On Sunday July 13th Kingsport Tennessee a town in the heart of Appalachia was host to the 3rd Annual Kingsport Mini Maker Faire. The Faire was billed as an event where “tech meets hillbilly ingenuity” and made good on its promise with lots of local cultural influence on top of the typical Maker Faire fare. The Kingsport Mini Maker Faire is produced as part of Fun Fest, a local week long summer celebration with events throughout the town including live music, food, and outdoor events. Fun Fest has been going strong since 1981 and they added the Kingsport Mini Maker Faire to the festivities three years ago.
I was happy to be on hand as an exhibitor showing off some of the educational kits that I make through Harris Educational. I was joined by my nephew Brian Byrd who lives in Morristown Tennesse about an hour away. Brian helped me out with my first ever Maker Faire exhibit at the San Mateo Faire in 2011 and it was great being able to work with him again! He’s great with kids and there were a lot of families and kids at the Kingsport Mini Maker Faire.
I was also there promoting the 2015 Burlington Mini Maker Faire that we produce in Burlington North Carolina. I thought I’d be the only other Maker Faire producer on hand but was happy to run into my friend Matthew Wade, the director of the Martinsville Mini Maker Faire and director of the Fab Lab in Martinsville Virginia. Matthew was there showing folks the educational value of 3D printing. I also met some folks from the Atlanta Maker Faire who were there to promote their upcoming event on October 4th and 5th. The Atlanta Maker Faire was also giving away Tee Shirts for folks to customize. Its amazing to see regional Maker Faire producers working together to support each other’s events and it really drives home the fact that Makers are all about community. It doesn’t matter if that community is local, state, regional, national, or international. Its all about sharing the joys of making with others.
The Kingsport Mini Maker Faire had a great cross section of makers and projects ranging from the technical to the artistic.
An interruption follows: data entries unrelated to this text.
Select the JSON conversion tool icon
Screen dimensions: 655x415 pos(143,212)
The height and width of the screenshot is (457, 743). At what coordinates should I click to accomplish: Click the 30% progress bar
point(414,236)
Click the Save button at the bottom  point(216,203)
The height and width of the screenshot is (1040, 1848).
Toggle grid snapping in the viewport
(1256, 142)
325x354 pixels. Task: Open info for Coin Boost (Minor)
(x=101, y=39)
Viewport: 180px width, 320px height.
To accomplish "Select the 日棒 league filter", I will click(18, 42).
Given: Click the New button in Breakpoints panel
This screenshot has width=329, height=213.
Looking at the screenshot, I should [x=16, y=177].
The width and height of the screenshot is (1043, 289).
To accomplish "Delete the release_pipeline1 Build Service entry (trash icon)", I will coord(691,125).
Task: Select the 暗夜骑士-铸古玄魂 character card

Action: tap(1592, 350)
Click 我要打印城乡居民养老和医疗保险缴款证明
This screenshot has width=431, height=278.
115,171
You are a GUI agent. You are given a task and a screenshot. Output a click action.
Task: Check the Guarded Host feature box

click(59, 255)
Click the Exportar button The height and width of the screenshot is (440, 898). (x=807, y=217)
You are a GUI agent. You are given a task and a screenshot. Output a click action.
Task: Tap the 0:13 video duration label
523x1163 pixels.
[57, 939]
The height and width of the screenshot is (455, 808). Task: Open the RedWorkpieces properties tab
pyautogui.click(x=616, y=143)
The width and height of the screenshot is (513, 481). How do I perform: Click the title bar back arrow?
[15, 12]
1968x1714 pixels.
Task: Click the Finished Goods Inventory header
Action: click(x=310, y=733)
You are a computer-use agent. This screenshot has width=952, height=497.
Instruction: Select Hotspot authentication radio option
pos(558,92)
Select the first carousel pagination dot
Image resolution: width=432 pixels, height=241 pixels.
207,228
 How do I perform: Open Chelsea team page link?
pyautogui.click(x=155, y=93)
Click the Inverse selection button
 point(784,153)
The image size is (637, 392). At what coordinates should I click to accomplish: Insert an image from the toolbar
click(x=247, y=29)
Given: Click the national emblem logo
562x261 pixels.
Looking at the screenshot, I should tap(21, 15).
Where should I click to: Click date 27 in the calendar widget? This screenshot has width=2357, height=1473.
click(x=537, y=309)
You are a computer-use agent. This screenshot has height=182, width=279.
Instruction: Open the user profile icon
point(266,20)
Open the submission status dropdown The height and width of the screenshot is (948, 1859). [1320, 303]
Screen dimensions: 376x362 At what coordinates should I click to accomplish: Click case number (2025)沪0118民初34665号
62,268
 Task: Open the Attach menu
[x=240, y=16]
Local makers showed off First Robotics projects, plarning from used plastic grocery bags to make recycled crochet, quilting, sewing, and even paper dress making. There were school, university, and local maker clubs and maker spaces represented too including the Knox Makers, a group from Knoxville TN. I saw a few familiar faces from the Asheville Makers from Asheville NC including Sanford Neon showing off his cool Neon Sign and High Voltage projects. There were authors, gamers, cosplay enthusiasts, and even a chemistry demonstration of nonnewtonian fluids.
My personal favorite from the Kingsport Mini Maker Faire were the Rat Rods. Parked outside the Kingsport Civic Auditorium where the Maker Faire was going on inside, on a hill overlooking the roadway were three amazing vehicles. From a distance they just looked like cool hot rods made out of 1930’s and 1940’s car parts. When viewed up close, especially when given a tour by the Makers themselves more and more details jump out at you. Each car is an artistic story made out of found and recycled items lovingly welded together into a functional and street legal masterpiece.
The makers were fun to talk to and had an interesting story to tell with their automotive creations. Don Cobb, a supporter of Fun Fest and the Maker Faire gave me a great tour of his car made out of the remains of a vehicle rusting away in a field. Don Newbry’s creation is a Rat Rod made out of a 1930’s manure spreader. He assured us that it has been pressure washed at least once. Don loves robotics and had remote control actuators to activate some cool and surprising features on his Rod including a baby with haunting red LED eyes. The last of the Rat Rods was built by Lowell Carroll as a tribute to a friend who had passed away Robert Drew Nelms. Carroll’s rod was designed to get performance out of a flat four cylinder engine instead of a V6 or V8 as one might expect in such a vehicle. Every square inch of these vehicles yielded a new surprise each time I looked at them.